Clinton's chief rival, Sen. Barack Obama of Illinois, has wiped out her lead in the crucial early states of Iowa and New Hampshire, according to some polls. Should she lose those contests, gone would be the notion that she is the party's inevitable nominee -- one basis of her appeal as a candidate.
Former Democratic Sen. Bob Kerrey of Nebraska plans to publicly endorse Clinton next week. But, he says, the momentum may belong to Obama. Kerrey spoke about the "phenomenal pride" black voters felt when Obama made joint appearances last weekend with media titan Oprah Winfrey.
Obama, Kerrey said in an interview, has "either peaked, or he is on a trend line that is going to make him the nominee of the party."
In Hillaryland, as her team calls itself, the message is that there is no cause for worry.
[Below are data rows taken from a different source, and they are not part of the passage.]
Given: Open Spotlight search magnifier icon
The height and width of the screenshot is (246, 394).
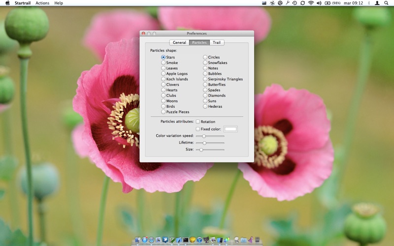Looking at the screenshot, I should coord(387,3).
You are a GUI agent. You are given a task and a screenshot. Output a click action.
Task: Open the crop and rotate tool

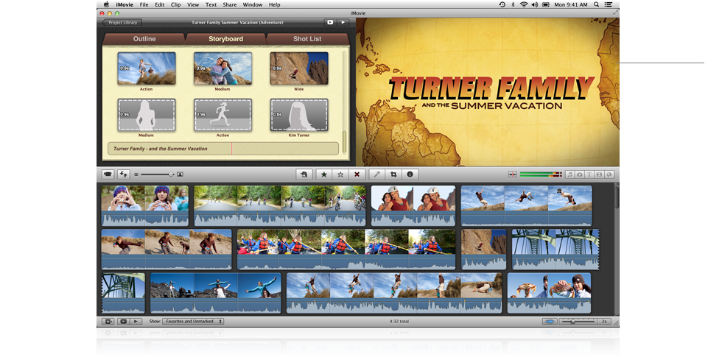point(394,174)
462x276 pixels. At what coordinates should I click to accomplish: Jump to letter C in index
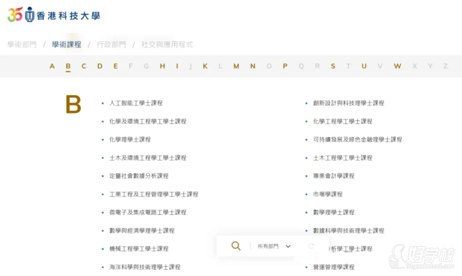tap(84, 66)
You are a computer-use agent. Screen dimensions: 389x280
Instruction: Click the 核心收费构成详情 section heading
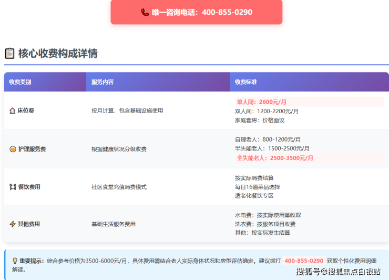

"Politics now is a 24/7 cycle. You go up, you go down," Clinton told reporters in Iowa on Friday. "I think that's all part of a vigorous, dynamic election cycle."
Her campaign began airing a 30-second television spot Friday in Iowa and New Hampshire that showcases Clinton's daughter, Chelsea, and her 88-year-old mother, Dorothy Rodham, an effort to strengthen her connection to female voters. A Des Moines Register poll published this month showed that Obama was doing better than Clinton among women likely to vote in the Jan. 3 caucuses.
Also Friday, Clinton's husband sent out a fundraising letter that sought to debunk perceptions that the New York senator would not be a catalyst for real change if she were to win the White House.
More and more, her message is being overwhelmed by unforeseen events.
On Thursday morning, she had to apologize to Obama on the tarmac of Reagan National Airport as they were leaving for a Democratic debate. At issue were the remarks of a New Hampshire campaign advisor, Bill Shaheen, who made public his concerns about Obama's drug use in his youth. Shaheen quit the Clinton campaign later in the day.